Tympanometry can identify abnormal results. This MIGHT mean any number of things: fluid in the middle ear, perforated ear drum, impacted ear wax scarring of the tympanic membrane, lack of contact between the conduction bones of the middle ear, or a
tumor in the middle ear.

Your result: "normal tympanogram."

Electronystagmography "ENG": is the record or a graph showing eye movements. Electronystagmography records and interprets or assesses movements in certain eye muscles.

This test has to do with hearing and balance.

A test called "Caloric (pertaining to heat) Stimulation" is performed to evaluate function of the hearing nerve, which provides hearing and helps with balance. The actual test wants to create a specific response.

This test is done by putting warm air or water into the ear canal and recording the eye movements through special electrodes. The test can include either air or water. And the temperature usually includes both warm and cold water. If the vestibular (balance) part is normal, the irrigation results WILL produce equal values of jerky movements. If it is diseased, the results will be fewer or reduced jerky movements. This test may be recommended when the person is experiencing dizziness or vertigo, when there is impaired hearing, with suspected toxicity from certain antibiotics, with some anemia, when psychological causes of vertigo are suspected.

This test should cause nystagmus: jerky movements.

Your results: "She had an ENG and had a caloric weakness of 71 % to the right and direction preponderance of 43 % to the right." My thoughts: The normal reaction should be strong, jerky movements. So a weakness of 71% would mean that instead of the strong jerky movements, your response was measured as a weakness.

Visual tracking: (visual dysmetria testing) this tests the ability of the eye to focus on a particular object or a moving target.

Your results: "She had some abnormal tracking."


ABR: auditory brain stem. This is another computerized hearing test, but it is following the electrical paths to and into the brain. This test measures the sound waves (messages) which have been transformed into vibrations. These vibrations are then transformed into electrical impulses in the cochlea. Then they end up in the brain stem. Here the impulse is interpreted and the appropriate command is returned to the person. This test checks the route the message travels.

Your result:

"ABR (Auditory Brainstem Response) was normal. Her difference was 0.03 which is normal on her ABR." "BSER" seemed to be the same but had different abbreviations.

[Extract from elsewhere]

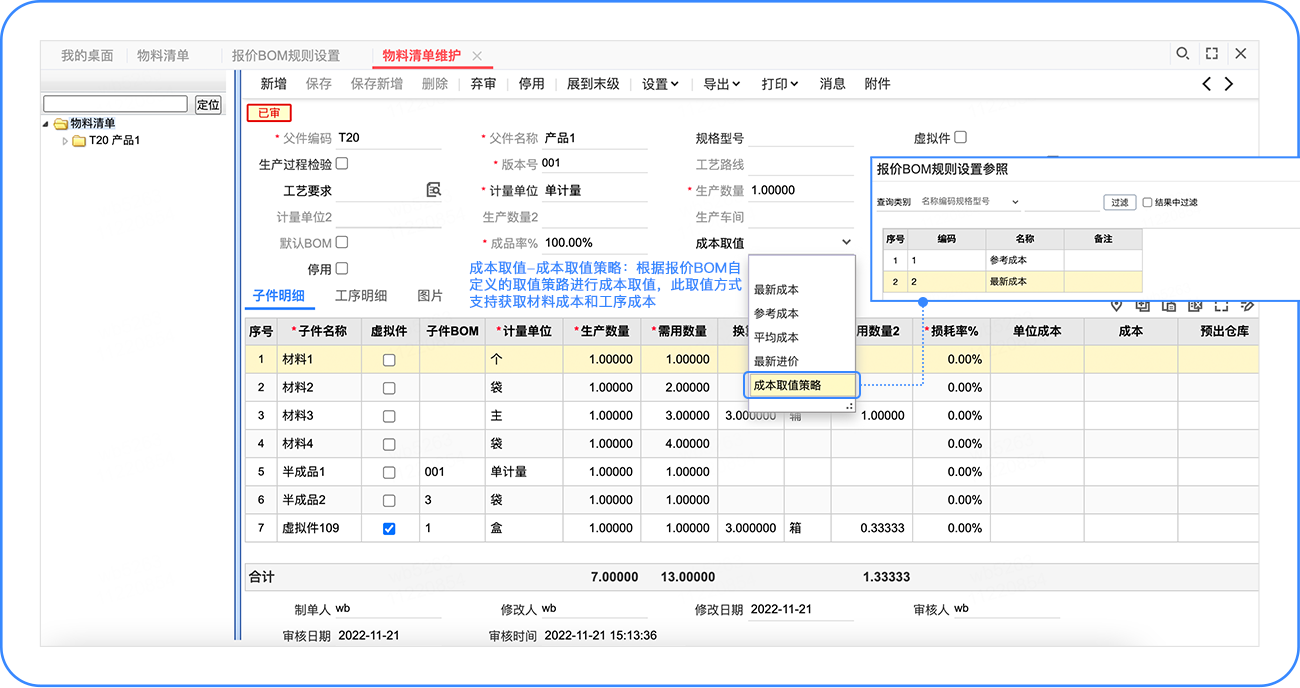Click the location pin icon above the grid
The height and width of the screenshot is (688, 1300).
click(x=1117, y=305)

For Meniere's Disease to be considered, your overall responses would lead results that show a weakness or lack in each test.

This information is not to be used as a diagnostic tool but just to help understand the tests. Please consult your doctor if you have questions about your own symptoms.

This information was intended to help you understand your body and its functions. If you have a medical problem, please seek appropriate advice.